▸ **YOUR INSTRUCTIONS**
When the line with "15 (75, 1494)" appears below, start repeating lines exactly, and keep going through the line with "Ҷавонон (316, 52)"; add nothing outside that span.

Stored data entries
-- Opening Marker --
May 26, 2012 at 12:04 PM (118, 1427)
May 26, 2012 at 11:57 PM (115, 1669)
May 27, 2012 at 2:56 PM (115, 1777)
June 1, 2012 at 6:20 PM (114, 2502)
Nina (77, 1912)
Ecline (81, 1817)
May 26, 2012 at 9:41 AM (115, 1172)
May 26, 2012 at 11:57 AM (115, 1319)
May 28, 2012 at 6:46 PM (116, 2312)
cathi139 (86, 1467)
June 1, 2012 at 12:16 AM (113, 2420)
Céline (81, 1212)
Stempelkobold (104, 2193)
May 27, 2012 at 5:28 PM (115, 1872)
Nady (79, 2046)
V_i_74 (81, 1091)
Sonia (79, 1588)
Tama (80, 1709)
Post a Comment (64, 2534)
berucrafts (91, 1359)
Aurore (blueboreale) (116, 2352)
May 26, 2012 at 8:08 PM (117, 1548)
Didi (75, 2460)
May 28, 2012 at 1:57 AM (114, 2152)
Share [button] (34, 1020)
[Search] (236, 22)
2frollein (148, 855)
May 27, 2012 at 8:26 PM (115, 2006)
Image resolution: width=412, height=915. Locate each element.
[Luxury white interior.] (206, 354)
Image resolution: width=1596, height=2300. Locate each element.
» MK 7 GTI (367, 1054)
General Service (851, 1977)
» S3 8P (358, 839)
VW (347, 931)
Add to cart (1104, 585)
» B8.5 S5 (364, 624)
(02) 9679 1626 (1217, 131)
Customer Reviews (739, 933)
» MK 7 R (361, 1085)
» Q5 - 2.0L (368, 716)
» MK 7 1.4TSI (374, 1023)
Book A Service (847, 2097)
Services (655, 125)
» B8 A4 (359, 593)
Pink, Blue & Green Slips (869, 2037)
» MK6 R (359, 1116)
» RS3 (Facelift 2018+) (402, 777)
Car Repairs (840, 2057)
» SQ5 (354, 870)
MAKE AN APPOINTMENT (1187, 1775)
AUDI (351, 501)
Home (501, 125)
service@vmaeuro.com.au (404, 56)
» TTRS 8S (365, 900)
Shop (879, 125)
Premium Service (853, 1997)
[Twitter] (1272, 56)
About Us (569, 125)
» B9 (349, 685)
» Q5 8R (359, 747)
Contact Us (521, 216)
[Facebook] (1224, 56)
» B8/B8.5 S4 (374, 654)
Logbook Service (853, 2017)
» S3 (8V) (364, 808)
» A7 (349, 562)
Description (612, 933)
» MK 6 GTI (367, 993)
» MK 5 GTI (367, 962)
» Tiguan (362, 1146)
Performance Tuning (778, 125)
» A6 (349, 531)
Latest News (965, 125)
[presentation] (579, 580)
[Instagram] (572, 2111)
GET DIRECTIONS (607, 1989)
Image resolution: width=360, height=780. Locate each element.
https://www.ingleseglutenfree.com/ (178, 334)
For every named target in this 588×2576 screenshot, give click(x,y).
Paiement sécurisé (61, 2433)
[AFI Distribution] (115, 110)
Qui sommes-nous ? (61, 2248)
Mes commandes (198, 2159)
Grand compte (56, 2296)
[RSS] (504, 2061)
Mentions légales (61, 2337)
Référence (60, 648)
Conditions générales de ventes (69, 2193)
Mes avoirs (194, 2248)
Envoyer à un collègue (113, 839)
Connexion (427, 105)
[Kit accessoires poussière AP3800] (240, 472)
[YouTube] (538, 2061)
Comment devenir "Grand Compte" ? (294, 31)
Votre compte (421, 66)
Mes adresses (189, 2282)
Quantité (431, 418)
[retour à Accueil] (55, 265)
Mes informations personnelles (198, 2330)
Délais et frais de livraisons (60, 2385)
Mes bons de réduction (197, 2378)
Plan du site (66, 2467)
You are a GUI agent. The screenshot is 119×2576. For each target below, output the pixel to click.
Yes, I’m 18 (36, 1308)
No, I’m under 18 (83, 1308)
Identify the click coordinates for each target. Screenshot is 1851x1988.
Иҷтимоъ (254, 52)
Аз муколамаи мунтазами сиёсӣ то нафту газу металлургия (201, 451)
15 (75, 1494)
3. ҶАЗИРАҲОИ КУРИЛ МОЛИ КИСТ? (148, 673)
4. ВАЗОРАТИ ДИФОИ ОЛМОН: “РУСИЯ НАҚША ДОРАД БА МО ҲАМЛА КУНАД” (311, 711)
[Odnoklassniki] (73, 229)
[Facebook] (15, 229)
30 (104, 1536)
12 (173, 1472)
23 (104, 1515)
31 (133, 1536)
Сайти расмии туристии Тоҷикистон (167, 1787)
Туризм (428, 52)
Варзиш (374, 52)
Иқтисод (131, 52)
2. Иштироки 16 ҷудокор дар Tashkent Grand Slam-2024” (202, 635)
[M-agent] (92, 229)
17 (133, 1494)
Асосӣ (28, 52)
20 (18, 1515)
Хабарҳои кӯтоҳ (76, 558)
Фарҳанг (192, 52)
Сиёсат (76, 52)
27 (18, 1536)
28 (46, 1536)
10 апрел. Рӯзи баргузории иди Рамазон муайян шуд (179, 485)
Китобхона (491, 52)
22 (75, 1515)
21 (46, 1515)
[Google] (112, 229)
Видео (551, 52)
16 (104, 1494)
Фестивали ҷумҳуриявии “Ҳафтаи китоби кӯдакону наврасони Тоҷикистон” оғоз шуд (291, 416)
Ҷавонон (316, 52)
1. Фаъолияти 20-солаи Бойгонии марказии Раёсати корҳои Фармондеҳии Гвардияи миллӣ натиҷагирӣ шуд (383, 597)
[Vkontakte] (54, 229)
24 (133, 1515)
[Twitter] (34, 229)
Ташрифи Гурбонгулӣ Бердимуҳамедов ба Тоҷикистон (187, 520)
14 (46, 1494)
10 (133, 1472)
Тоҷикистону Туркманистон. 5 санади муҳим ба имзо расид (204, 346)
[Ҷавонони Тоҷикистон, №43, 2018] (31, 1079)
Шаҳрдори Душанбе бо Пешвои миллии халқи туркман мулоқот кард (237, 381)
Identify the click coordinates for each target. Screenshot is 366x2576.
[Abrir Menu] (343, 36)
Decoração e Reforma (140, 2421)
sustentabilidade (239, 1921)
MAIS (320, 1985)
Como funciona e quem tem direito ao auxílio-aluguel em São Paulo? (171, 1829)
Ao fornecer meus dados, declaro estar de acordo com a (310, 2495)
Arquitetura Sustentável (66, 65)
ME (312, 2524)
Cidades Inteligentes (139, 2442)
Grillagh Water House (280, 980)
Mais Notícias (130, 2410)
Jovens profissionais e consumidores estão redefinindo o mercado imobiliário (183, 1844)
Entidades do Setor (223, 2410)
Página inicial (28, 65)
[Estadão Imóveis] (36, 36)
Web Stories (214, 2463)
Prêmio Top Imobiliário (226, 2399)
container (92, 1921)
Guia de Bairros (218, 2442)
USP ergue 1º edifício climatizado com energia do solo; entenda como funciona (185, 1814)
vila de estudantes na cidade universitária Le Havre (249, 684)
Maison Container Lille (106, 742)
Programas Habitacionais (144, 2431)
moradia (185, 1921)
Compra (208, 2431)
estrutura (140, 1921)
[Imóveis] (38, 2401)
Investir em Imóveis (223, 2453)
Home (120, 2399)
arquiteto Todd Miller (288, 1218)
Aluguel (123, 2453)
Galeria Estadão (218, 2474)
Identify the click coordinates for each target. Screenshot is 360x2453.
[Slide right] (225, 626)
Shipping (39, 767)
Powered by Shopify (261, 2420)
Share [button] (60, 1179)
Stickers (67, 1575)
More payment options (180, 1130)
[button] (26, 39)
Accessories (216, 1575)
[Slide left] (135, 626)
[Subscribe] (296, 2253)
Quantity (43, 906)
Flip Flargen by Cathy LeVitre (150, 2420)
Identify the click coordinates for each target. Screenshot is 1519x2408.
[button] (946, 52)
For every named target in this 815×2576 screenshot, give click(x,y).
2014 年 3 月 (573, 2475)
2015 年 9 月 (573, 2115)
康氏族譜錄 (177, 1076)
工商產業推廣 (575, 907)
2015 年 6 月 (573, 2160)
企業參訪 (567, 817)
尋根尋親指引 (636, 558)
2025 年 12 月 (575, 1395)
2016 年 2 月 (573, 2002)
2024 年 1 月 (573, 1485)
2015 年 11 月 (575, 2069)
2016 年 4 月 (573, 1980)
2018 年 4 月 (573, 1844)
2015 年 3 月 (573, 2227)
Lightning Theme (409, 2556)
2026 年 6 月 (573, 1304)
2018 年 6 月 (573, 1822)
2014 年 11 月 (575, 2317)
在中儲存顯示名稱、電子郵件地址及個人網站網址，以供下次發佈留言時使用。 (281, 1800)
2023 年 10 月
-- Closing Marker --
▸ **EXPECTED ANSWER**
15 (75, 1494)
3. ҶАЗИРАҲОИ КУРИЛ МОЛИ КИСТ? (148, 673)
4. ВАЗОРАТИ ДИФОИ ОЛМОН: “РУСИЯ НАҚША ДОРАД БА МО ҲАМЛА КУНАД” (311, 711)
[Odnoklassniki] (73, 229)
[Facebook] (15, 229)
30 (104, 1536)
12 (173, 1472)
23 (104, 1515)
31 (133, 1536)
Сайти расмии туристии Тоҷикистон (167, 1787)
Туризм (428, 52)
Варзиш (374, 52)
Иқтисод (131, 52)
2. Иштироки 16 ҷудокор дар Tashkent Grand Slam-2024” (202, 635)
[M-agent] (92, 229)
17 (133, 1494)
Асосӣ (28, 52)
20 (18, 1515)
Хабарҳои кӯтоҳ (76, 558)
Фарҳанг (192, 52)
Сиёсат (76, 52)
27 (18, 1536)
28 (46, 1536)
10 апрел. Рӯзи баргузории иди Рамазон муайян шуд (179, 485)
Китобхона (491, 52)
22 (75, 1515)
21 (46, 1515)
[Google] (112, 229)
Видео (551, 52)
16 (104, 1494)
Фестивали ҷумҳуриявии “Ҳафтаи китоби кӯдакону наврасони Тоҷикистон” оғоз шуд (291, 416)
Ҷавонон (316, 52)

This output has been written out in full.